The Migration Amendment Regulations also provide that the Approved Visas authorise the holder to enter Australia through a method other than at a port or on a pre-cleared flight.

This is important as it circumvents potential difficulties caused by section 9A(3) of the Migration Act (as inserted by the Migration Amendment Act). The potential for difficulties arise because of the interaction between section 9A(3) (which deems people to be in Australia whilst in the migration zone) and section 43(1) (which provides that a visa permits the holder to only enter Australia at either a port or on a pre-cleared flight).

 

In practice, people working in an area in which an offshore resources activity is being carried out often travel directly to this area from outside Australia (ie without entering an Australian port or on a pre-cleared flight). As section 9A(3) has the effect of deeming people in such an area to be within the migration zone and therefore, Australia, visa holders who travel directly to these areas would be taken to have entered Australia but would not have entered at either a port or on a pre-cleared flight.

 

The Migration Amendment Regulations reconcile this by authorising Approved Visa holders to enter Australia through methods other than at a port or on a pre-cleared flight.

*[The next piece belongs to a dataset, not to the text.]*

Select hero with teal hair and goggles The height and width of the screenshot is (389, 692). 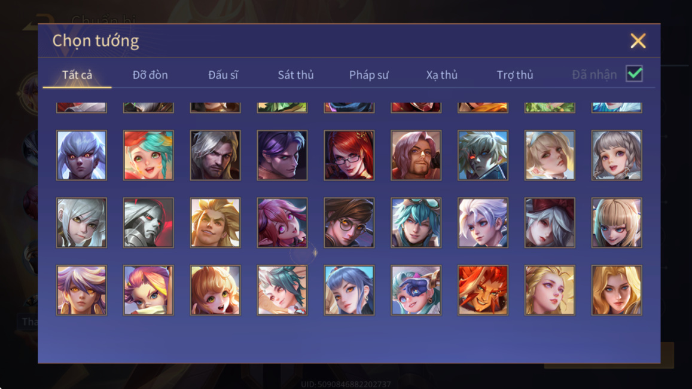[x=416, y=223]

Amendments To Maritime Crew Visas


In addition to the above, the Maritime Amendment Regulations also amend the operation of Maritime Crew Visas. So long as the Maritime Crew Visa holder is participating in, or supporting, an offshore resources activity, his or her Maritime Crew Visas will no longer cease where the vessel that the Maritime Crew Visa holder is on has been imported under the Customs Act 1901 (Cth) (Customs Act) but not entered on the Australian International Shipping Register (AISR). Such an amendment facilities a Maritime Crew Visa holder’s continued involvement in offshore resources activities despite the vessel being considered to have been imported under the Customs Act.

 

The position set out in the Migration Amendment Regulations represents a shift from the current position set out in the Migration Regulations. Currently, a Maritime Crew Visa ceases 5 days after a vessel is imported under the Customs Act but not entered on the AISR. Should this amendment come into force, it will go some way to overcoming the previously limited appeal of using maritime crew visas in offshore resources operations.


Conclusion


This is very much a developing area and the next 3 weeks will significantly impact the area’s future regulation. As such, industry stakeholders should closely monitor the Repeal Bill’s progress in the Senate and, if relevant, the impact of the Migration Amendment Regulations upon persons participating in, or supporting, offshore resources activities.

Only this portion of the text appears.